Вообще, в теории семейных отношений Светик была весьма подкована. Как она считала, могла любой совет дать не хуже профессионального психолога. Хотя настоящей полнокровной семьи у нее никогда не было – детство прошло в захудалом детдоме, замуж тоже никогда не выходила. Судя по разговорам, присутствовал в ее жизни некий Алексей Алексеич, подполковник в отставке, но Таня его никогда не видела. Видимо, Светиков Алексей Алексеич состоял в другом законном браке, крепко и навсегда. Был ли он отцом Лёвушки, тоже оставалось тайной за семью печатями. Светик разговоров об этом не любила.
– Ну, чего замолчала, Танюх? Считаешь, сколько я твоих булок съела?
Светик сама же первая и отреагировала на свою неказистую шутку, хохотнула коротко и потянулась за следующей булкой. К мучному и сладкому она была неравнодушна, как, впрочем, к любой сытной и вкусной еде. Видимо, детдомовский страх перед голодом въелся в нее пожизненно и теперь мстил лишними возрастными килограммами.
– Я не молчу, Светик. Я над твоими словами думаю. Наверное, я действительно зря насчет Машки переживаю.
– Конечно зря! Она ж не на панель из дому сбежала, а к хорошему парню жить ушла!

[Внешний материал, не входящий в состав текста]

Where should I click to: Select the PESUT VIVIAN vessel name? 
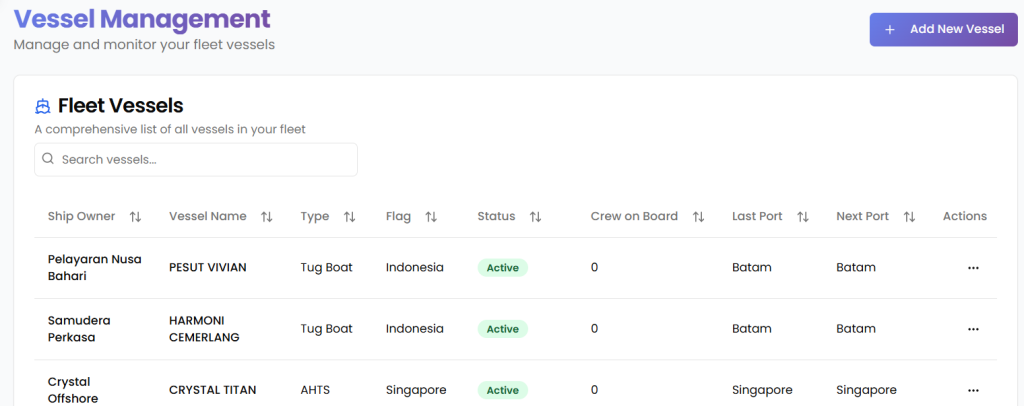click(207, 268)
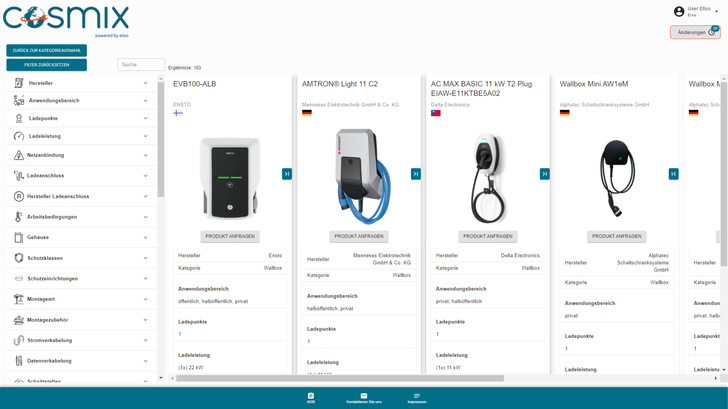Open the user account avatar icon

pos(679,11)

У нынешних девок, которые сильно продвинутые и замуж особо не стремятся, наличие бойфренда-сожителя, наоборот, на крутизну тянет, вроде как социальный статус повышает. Так что все в норме, Танюха. Не дрейфь. Будем считать, что твоя Машка как раз из тех, из продвинутых. Вот с Данькой – это да, это ты промахнулась малость. Не надо было его от себя отпускать.
– Так все равно же от меня ничего не зависело…
– То есть как – не зависело? Ты мать ему или кто?
– Да мать, мать… Но не могла же я собственному ребенку на горло наступить! У него талант, ему развиваться надо. Он там в школу специальную ходит… И вообще, не береди мне душу, пожалуйста! Что теперь об этом говорить? Все равно он уже обратно не поедет. Да и бабка с дедом не отдадут…
– Ну, тогда я не знаю, что тебе еще посоветовать. Тогда еще себе роди. Ты баба молодая, вовсю рожать можешь. Точно, роди, Танюха!
– Ага… Как у тебя все просто, Светик! Возьми да роди!
– Ой, а чего в этом сложного, не понимаю? Вроде ты на своего Серегу в этом отношении не жаловалась. Или есть проблемы?